### Task input
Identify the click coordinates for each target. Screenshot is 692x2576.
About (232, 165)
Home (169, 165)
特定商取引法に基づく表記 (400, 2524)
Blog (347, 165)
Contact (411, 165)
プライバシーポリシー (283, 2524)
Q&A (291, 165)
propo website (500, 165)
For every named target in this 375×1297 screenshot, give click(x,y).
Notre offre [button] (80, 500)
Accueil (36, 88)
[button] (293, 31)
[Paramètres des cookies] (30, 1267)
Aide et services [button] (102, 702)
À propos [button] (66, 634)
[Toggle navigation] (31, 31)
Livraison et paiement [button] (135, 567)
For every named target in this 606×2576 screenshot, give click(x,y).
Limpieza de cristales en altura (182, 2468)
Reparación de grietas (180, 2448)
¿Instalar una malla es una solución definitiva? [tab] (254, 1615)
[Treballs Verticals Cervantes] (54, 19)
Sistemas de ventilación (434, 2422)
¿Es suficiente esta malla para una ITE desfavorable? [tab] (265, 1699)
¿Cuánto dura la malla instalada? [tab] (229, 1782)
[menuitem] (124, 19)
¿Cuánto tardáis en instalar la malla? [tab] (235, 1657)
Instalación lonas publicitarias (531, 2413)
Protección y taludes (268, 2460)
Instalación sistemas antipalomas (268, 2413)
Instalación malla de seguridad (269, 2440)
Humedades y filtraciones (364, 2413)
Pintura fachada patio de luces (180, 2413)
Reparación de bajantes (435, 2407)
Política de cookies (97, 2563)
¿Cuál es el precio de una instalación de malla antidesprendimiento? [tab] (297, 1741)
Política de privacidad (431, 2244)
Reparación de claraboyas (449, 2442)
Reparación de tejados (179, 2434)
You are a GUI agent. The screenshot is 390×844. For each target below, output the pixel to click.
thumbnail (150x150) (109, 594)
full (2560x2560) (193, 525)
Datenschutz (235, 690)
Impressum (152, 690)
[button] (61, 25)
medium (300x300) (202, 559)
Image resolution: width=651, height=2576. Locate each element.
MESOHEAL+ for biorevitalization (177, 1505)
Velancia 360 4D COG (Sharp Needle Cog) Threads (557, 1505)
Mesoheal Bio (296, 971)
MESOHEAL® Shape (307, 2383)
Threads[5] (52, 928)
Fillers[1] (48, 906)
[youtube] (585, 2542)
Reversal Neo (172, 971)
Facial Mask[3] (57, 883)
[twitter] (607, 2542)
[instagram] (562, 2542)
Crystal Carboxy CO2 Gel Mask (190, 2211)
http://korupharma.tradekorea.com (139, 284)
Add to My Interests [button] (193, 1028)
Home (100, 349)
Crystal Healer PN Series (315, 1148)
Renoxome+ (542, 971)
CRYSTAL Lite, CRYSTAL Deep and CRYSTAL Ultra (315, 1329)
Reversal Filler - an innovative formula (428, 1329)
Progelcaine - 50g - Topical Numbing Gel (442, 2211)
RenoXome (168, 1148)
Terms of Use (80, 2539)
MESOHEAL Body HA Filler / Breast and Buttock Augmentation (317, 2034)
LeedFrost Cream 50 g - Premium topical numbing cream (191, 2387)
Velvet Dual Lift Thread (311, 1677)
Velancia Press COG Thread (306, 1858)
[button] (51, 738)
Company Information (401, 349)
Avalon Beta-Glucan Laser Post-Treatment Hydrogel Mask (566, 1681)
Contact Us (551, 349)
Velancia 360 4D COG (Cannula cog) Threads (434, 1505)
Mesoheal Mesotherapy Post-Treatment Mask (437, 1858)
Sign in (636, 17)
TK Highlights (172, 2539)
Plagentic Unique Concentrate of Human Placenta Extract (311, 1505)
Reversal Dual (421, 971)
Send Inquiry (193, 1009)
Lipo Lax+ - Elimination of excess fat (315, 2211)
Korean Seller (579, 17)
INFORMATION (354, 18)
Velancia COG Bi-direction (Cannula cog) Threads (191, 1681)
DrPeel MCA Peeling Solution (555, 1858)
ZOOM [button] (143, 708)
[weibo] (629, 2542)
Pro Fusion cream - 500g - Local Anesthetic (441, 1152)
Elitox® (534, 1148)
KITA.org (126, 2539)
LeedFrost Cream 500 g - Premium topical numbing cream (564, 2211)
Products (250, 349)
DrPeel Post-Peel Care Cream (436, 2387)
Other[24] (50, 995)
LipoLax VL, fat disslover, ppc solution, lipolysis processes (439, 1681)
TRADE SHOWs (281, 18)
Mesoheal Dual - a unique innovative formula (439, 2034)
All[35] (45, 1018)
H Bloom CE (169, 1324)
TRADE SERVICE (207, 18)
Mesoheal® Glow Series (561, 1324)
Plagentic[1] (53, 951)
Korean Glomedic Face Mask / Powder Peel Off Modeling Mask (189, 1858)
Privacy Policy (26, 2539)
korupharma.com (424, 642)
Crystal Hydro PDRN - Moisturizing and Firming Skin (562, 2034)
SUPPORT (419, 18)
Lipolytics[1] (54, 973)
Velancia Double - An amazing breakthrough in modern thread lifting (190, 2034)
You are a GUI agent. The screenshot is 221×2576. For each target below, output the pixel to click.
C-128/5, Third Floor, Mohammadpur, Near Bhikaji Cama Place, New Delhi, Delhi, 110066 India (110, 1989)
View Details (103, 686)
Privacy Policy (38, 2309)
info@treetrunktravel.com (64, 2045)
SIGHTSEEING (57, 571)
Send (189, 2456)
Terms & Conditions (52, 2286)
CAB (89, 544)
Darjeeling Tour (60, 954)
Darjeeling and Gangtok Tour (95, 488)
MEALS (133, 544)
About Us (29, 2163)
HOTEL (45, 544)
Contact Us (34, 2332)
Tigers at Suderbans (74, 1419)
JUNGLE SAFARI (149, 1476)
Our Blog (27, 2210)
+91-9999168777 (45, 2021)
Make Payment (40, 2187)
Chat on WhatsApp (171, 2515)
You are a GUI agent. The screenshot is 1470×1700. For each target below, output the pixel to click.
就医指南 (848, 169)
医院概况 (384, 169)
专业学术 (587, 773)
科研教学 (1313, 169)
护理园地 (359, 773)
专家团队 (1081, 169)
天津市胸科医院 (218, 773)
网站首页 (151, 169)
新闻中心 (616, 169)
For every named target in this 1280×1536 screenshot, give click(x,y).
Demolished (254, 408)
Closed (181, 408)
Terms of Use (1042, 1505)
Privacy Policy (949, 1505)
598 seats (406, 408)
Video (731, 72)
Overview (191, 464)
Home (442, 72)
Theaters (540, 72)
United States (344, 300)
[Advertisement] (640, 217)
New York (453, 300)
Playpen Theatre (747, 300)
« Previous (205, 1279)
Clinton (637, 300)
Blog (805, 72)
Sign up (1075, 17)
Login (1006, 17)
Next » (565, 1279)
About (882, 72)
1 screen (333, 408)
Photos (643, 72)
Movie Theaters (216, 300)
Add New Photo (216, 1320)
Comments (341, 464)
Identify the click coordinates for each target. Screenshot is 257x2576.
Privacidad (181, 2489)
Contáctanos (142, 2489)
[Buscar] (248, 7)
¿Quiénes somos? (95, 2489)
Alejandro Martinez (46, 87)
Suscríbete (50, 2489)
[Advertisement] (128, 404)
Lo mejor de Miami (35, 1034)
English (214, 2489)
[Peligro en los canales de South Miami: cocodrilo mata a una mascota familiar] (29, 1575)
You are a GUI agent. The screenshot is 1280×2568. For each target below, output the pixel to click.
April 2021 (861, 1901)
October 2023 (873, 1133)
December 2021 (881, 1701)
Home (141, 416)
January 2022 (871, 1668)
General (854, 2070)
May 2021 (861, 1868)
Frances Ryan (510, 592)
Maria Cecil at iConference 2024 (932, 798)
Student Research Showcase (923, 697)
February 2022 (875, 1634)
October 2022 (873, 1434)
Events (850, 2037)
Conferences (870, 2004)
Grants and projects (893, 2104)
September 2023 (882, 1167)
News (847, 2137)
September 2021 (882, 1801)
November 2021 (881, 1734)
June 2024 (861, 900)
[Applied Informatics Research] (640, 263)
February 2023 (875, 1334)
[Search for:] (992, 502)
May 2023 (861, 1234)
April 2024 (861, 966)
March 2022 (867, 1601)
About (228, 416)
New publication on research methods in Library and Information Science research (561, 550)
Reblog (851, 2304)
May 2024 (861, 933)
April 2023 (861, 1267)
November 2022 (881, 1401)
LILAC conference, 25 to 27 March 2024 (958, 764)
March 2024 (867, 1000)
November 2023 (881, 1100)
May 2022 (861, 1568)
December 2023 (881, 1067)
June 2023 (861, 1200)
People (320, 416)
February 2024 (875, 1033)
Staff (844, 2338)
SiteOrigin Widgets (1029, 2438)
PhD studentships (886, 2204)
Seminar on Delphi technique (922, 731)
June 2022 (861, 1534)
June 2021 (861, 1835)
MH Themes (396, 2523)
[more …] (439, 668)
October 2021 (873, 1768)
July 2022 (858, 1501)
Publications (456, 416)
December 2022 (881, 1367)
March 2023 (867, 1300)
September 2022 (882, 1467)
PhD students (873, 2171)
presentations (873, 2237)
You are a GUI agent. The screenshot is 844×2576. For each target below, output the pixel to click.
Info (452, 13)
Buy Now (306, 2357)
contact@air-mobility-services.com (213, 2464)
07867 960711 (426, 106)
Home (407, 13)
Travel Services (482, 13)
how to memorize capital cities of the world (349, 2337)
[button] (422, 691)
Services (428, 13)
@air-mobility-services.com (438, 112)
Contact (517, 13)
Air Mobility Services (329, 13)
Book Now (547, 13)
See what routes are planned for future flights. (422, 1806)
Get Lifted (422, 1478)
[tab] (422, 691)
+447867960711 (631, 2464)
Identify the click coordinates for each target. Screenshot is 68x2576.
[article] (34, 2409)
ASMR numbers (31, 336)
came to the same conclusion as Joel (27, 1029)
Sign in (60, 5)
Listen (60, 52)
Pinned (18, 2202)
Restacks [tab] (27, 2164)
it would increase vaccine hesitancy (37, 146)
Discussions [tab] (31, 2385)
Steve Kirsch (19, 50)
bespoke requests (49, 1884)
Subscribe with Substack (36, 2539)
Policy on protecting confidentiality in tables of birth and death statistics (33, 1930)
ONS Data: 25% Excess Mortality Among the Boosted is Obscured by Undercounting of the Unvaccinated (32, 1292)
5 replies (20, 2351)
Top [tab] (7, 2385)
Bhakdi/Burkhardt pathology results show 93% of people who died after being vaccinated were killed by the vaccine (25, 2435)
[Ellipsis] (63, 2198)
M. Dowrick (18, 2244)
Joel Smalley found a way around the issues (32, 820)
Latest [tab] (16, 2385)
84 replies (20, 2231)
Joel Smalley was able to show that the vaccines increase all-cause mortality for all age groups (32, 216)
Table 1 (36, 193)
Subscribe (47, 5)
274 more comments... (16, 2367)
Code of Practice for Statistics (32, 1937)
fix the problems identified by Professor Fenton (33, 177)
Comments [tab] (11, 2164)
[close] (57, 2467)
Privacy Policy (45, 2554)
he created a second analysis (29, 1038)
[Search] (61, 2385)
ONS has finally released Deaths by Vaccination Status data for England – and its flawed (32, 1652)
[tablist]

### What this task involves
From the first line of the records above to the line that contains "Mesoheal Bio (296, 971)", quote each line exactly.

### Solution to the problem
Identify the click coordinates for each target. Screenshot is 692x2576.
About (232, 165)
Home (169, 165)
特定商取引法に基づく表記 (400, 2524)
Blog (347, 165)
Contact (411, 165)
プライバシーポリシー (283, 2524)
Q&A (291, 165)
propo website (500, 165)
For every named target in this 375×1297 screenshot, give click(x,y).
Notre offre [button] (80, 500)
Accueil (36, 88)
[button] (293, 31)
[Paramètres des cookies] (30, 1267)
Aide et services [button] (102, 702)
À propos [button] (66, 634)
[Toggle navigation] (31, 31)
Livraison et paiement [button] (135, 567)
For every named target in this 606×2576 screenshot, give click(x,y).
Limpieza de cristales en altura (182, 2468)
Reparación de grietas (180, 2448)
¿Instalar una malla es una solución definitiva? [tab] (254, 1615)
[Treballs Verticals Cervantes] (54, 19)
Sistemas de ventilación (434, 2422)
¿Es suficiente esta malla para una ITE desfavorable? [tab] (265, 1699)
¿Cuánto dura la malla instalada? [tab] (229, 1782)
[menuitem] (124, 19)
¿Cuánto tardáis en instalar la malla? [tab] (235, 1657)
Instalación lonas publicitarias (531, 2413)
Protección y taludes (268, 2460)
Instalación sistemas antipalomas (268, 2413)
Instalación malla de seguridad (269, 2440)
Humedades y filtraciones (364, 2413)
Pintura fachada patio de luces (180, 2413)
Reparación de bajantes (435, 2407)
Política de cookies (97, 2563)
¿Cuál es el precio de una instalación de malla antidesprendimiento? [tab] (297, 1741)
Política de privacidad (431, 2244)
Reparación de claraboyas (449, 2442)
Reparación de tejados (179, 2434)
You are a GUI agent. The screenshot is 390×844. For each target below, output the pixel to click.
thumbnail (150x150) (109, 594)
full (2560x2560) (193, 525)
Datenschutz (235, 690)
Impressum (152, 690)
[button] (61, 25)
medium (300x300) (202, 559)
Image resolution: width=651, height=2576. Locate each element.
MESOHEAL+ for biorevitalization (177, 1505)
Velancia 360 4D COG (Sharp Needle Cog) Threads (557, 1505)
Mesoheal Bio (296, 971)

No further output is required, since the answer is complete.